The greatest misfortune at this time of quarantine may not be the wreckage of the economy nor the sickness and loss of life, but the unbridled, whole hog consumption of the Internet. It was already bad before the shutdown, when either sitting in an airport, going up an elevator, idling poolside, waiting at Starbucks for coffee, or out for a stroll on the sidewalk, people would interface not with a neighbor, a friend or family member, but with their screen. Now in lockdown mode, people all over the world from Taipei to Tallahassee, ranging from three years old to eighty-three are glued, unabashedly, to their personal device. For work, for news, for sex, for sport, for friendship and for religion each of us kowtows to the screen. I catch myself impulsively looking to my inbox or Instagram with anticipation for the next tidbit of something promising, something appealing, something new. In this long dreary stretch of isolation, it is as if the smartphone holds the possibility for salvation, no matter how insignificant or fleeting. Without thinking, I flip through my phone at the end of a meal, while waiting for Netflix to come up, or when doing a Big Job on the throne in the morning.

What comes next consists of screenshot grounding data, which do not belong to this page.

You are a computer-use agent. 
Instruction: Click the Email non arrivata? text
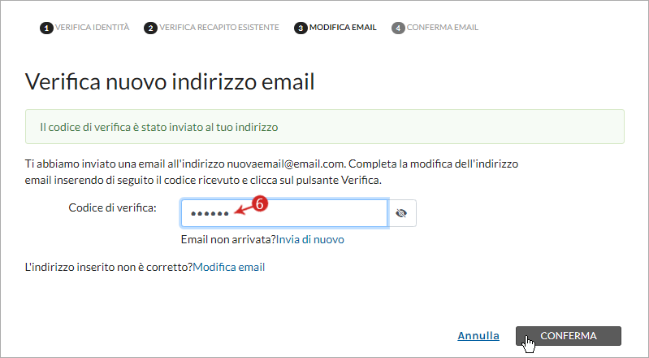click(228, 240)
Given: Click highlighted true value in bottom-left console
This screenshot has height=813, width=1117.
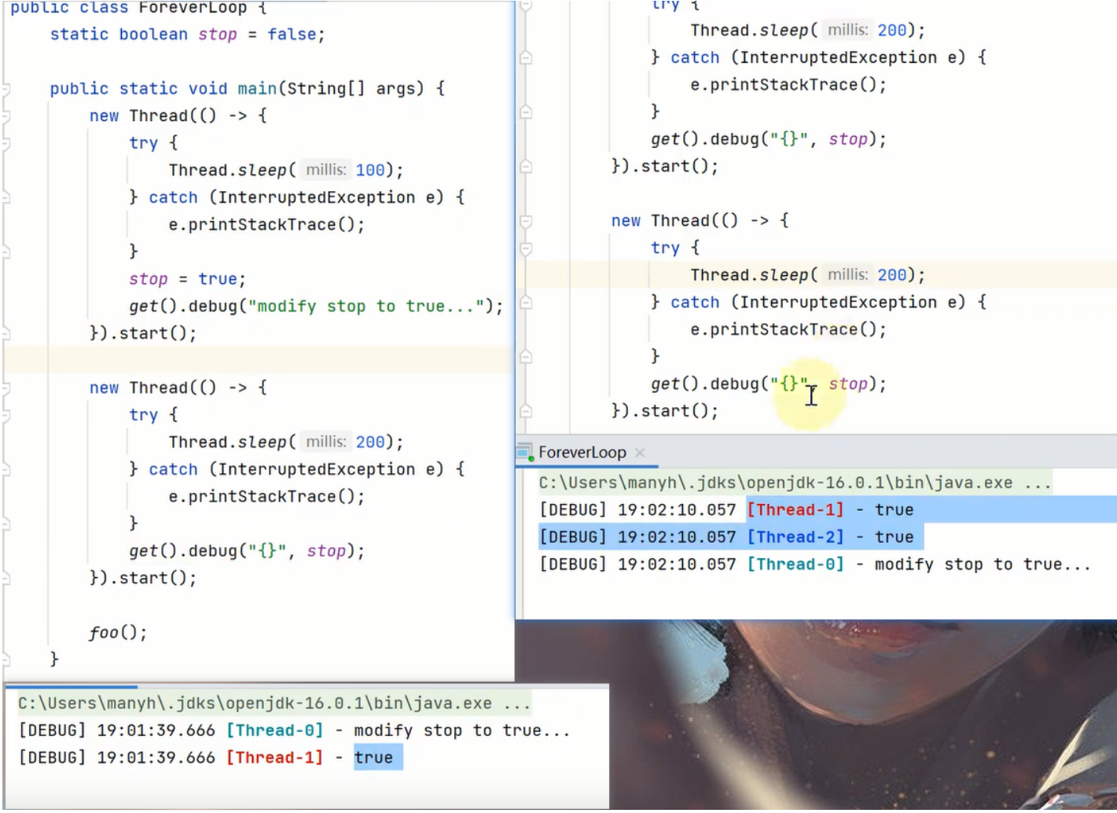Looking at the screenshot, I should click(373, 757).
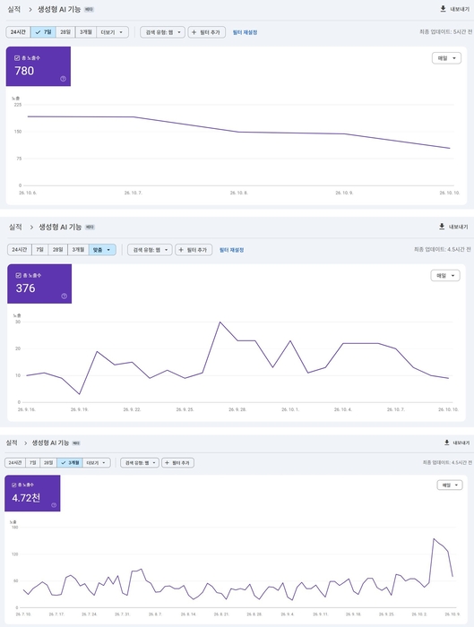Click the download icon in the 780 panel header
Image resolution: width=474 pixels, height=627 pixels.
[x=443, y=9]
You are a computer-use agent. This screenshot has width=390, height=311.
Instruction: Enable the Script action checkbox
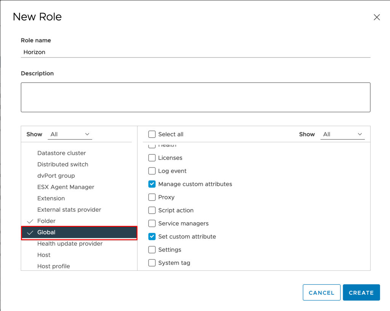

Our Android or Apple device has become a portal to our own private universe– pictures and faces, psycho babble and social jabber, heaps upon heaps of stuff real or imagined. We have come to worship the third eye of the built-in camera that spews an endless stream of maya from its gaze. Withdrawn into the burrow of phone-life, we risk losing intimacy with one another. In the bardo of social distance, not only do we lose touch with friends, but we lose touch with the family member on the other side of the couch. Face to face, in the flesh, unmediated contact is becoming rare and I worry we are falling from the graces of real time sharing. When wanting to connect, I find myself waiting for minutes and then hours for the attention of my fifteen-year old, held captive by his screen. It’s understandable. In the midst of the lockdown, the screen is our lifeline and collectively we cling to it. Without question. As a result, we permit each other unbridled time to drift through the galaxies of the world-wide-web brimming with stardust, gaseous clouds and blackholes.
Sucked into the virtual reality vortex of the smartphone are we habituating to life at a digital distance? Are we retreating into cyber tunnels from which there is no escape? Like sugar, fast food, or wanton sex, will the seductions of the screen leave us simply wanting more? Like Hal at the end of 2001 Space Odyssey, is our computer driven reality coming back to haunt us? Without hugs and high fives we may be trending into an era of digital distance from which there is no return. What an oddity of space and time we have entered. David Bowie said it best, “I think my spaceship knows which way to go/Tell my wife I love her very much, she knows.”